Restate all of the entries verbatim.

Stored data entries
++++++

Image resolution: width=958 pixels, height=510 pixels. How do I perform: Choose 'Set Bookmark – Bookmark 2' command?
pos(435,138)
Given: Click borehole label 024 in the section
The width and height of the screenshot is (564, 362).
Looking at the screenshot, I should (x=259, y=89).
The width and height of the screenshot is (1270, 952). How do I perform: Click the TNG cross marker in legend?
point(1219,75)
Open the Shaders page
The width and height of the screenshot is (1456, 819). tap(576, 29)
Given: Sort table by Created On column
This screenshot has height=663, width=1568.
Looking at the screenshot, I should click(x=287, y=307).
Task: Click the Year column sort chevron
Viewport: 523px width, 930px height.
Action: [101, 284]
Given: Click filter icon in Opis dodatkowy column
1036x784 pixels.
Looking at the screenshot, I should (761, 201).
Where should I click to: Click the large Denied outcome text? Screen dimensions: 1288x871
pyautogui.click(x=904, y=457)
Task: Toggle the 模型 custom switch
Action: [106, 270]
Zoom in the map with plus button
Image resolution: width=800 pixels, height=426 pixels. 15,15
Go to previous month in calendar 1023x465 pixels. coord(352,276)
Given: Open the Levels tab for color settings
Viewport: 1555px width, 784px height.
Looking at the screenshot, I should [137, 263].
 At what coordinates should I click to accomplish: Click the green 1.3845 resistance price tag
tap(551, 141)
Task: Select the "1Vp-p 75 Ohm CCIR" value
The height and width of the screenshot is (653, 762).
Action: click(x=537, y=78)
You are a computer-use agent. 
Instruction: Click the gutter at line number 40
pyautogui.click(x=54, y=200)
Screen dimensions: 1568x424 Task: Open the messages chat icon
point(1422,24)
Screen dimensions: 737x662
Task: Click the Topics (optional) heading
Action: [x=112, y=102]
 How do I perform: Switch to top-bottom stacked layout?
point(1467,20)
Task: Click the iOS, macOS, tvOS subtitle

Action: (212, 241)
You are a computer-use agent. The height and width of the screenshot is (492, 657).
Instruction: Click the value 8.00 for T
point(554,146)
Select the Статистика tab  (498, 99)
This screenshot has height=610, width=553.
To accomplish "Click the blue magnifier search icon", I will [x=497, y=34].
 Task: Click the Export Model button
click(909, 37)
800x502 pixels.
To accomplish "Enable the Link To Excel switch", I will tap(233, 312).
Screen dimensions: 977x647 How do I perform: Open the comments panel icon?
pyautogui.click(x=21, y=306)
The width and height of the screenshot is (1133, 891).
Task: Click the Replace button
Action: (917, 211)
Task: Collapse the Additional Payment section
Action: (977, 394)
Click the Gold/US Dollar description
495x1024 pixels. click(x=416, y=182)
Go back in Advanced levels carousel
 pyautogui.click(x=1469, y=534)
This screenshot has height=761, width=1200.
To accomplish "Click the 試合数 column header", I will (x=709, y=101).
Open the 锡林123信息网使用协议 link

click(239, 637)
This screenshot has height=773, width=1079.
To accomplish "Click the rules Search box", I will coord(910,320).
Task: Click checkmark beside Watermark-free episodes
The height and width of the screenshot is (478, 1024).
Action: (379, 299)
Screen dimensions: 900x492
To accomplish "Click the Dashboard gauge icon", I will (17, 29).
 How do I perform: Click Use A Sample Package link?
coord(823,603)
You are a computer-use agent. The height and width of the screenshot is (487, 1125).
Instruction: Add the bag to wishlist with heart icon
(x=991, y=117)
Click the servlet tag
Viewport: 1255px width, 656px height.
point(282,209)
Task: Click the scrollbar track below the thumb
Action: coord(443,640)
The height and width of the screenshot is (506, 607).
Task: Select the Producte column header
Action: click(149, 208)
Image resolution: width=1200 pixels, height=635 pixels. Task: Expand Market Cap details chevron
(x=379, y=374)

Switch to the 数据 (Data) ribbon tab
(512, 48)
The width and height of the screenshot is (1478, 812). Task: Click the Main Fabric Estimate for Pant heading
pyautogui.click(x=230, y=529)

++++++

#### ANSWER SECTION
Image resolution: width=958 pixels, height=510 pixels. How do I perform: Choose 'Set Bookmark – Bookmark 2' command?
pos(435,138)
Given: Click borehole label 024 in the section
The width and height of the screenshot is (564, 362).
Looking at the screenshot, I should (x=259, y=89).
The width and height of the screenshot is (1270, 952). How do I perform: Click the TNG cross marker in legend?
point(1219,75)
Open the Shaders page
The width and height of the screenshot is (1456, 819). tap(576, 29)
Given: Sort table by Created On column
This screenshot has height=663, width=1568.
Looking at the screenshot, I should click(x=287, y=307).
Task: Click the Year column sort chevron
Viewport: 523px width, 930px height.
Action: [101, 284]
Given: Click filter icon in Opis dodatkowy column
1036x784 pixels.
Looking at the screenshot, I should (761, 201).
Where should I click to: Click the large Denied outcome text? Screen dimensions: 1288x871
pyautogui.click(x=904, y=457)
Task: Toggle the 模型 custom switch
Action: [106, 270]
Zoom in the map with plus button
Image resolution: width=800 pixels, height=426 pixels. 15,15
Go to previous month in calendar 1023x465 pixels. coord(352,276)
Given: Open the Levels tab for color settings
Viewport: 1555px width, 784px height.
Looking at the screenshot, I should [137, 263].
 At what coordinates should I click to accomplish: Click the green 1.3845 resistance price tag
tap(551, 141)
Task: Select the "1Vp-p 75 Ohm CCIR" value
The height and width of the screenshot is (653, 762).
Action: click(x=537, y=78)
You are a computer-use agent. 
Instruction: Click the gutter at line number 40
pyautogui.click(x=54, y=200)
Screen dimensions: 1568x424 Task: Open the messages chat icon
point(1422,24)
Screen dimensions: 737x662
Task: Click the Topics (optional) heading
Action: [x=112, y=102]
 How do I perform: Switch to top-bottom stacked layout?
point(1467,20)
Task: Click the iOS, macOS, tvOS subtitle

Action: (212, 241)
You are a computer-use agent. The height and width of the screenshot is (492, 657).
Instruction: Click the value 8.00 for T
point(554,146)
Select the Статистика tab  (498, 99)
This screenshot has height=610, width=553.
To accomplish "Click the blue magnifier search icon", I will [x=497, y=34].
 Task: Click the Export Model button
click(909, 37)
800x502 pixels.
To accomplish "Enable the Link To Excel switch", I will tap(233, 312).
Screen dimensions: 977x647 How do I perform: Open the comments panel icon?
pyautogui.click(x=21, y=306)
The width and height of the screenshot is (1133, 891).
Task: Click the Replace button
Action: (917, 211)
Task: Collapse the Additional Payment section
Action: (977, 394)
Click the Gold/US Dollar description
495x1024 pixels. click(x=416, y=182)
Go back in Advanced levels carousel
 pyautogui.click(x=1469, y=534)
This screenshot has height=761, width=1200.
To accomplish "Click the 試合数 column header", I will (x=709, y=101).
Open the 锡林123信息网使用协议 link

click(239, 637)
This screenshot has height=773, width=1079.
To accomplish "Click the rules Search box", I will coord(910,320).
Task: Click checkmark beside Watermark-free episodes
The height and width of the screenshot is (478, 1024).
Action: (379, 299)
Screen dimensions: 900x492
To accomplish "Click the Dashboard gauge icon", I will (17, 29).
 How do I perform: Click Use A Sample Package link?
coord(823,603)
You are a computer-use agent. The height and width of the screenshot is (487, 1125).
Instruction: Add the bag to wishlist with heart icon
(x=991, y=117)
Click the servlet tag
Viewport: 1255px width, 656px height.
point(282,209)
Task: Click the scrollbar track below the thumb
Action: coord(443,640)
The height and width of the screenshot is (506, 607).
Task: Select the Producte column header
Action: click(149, 208)
Image resolution: width=1200 pixels, height=635 pixels. Task: Expand Market Cap details chevron
(x=379, y=374)

Switch to the 数据 (Data) ribbon tab
(512, 48)
The width and height of the screenshot is (1478, 812). Task: Click the Main Fabric Estimate for Pant heading
pyautogui.click(x=230, y=529)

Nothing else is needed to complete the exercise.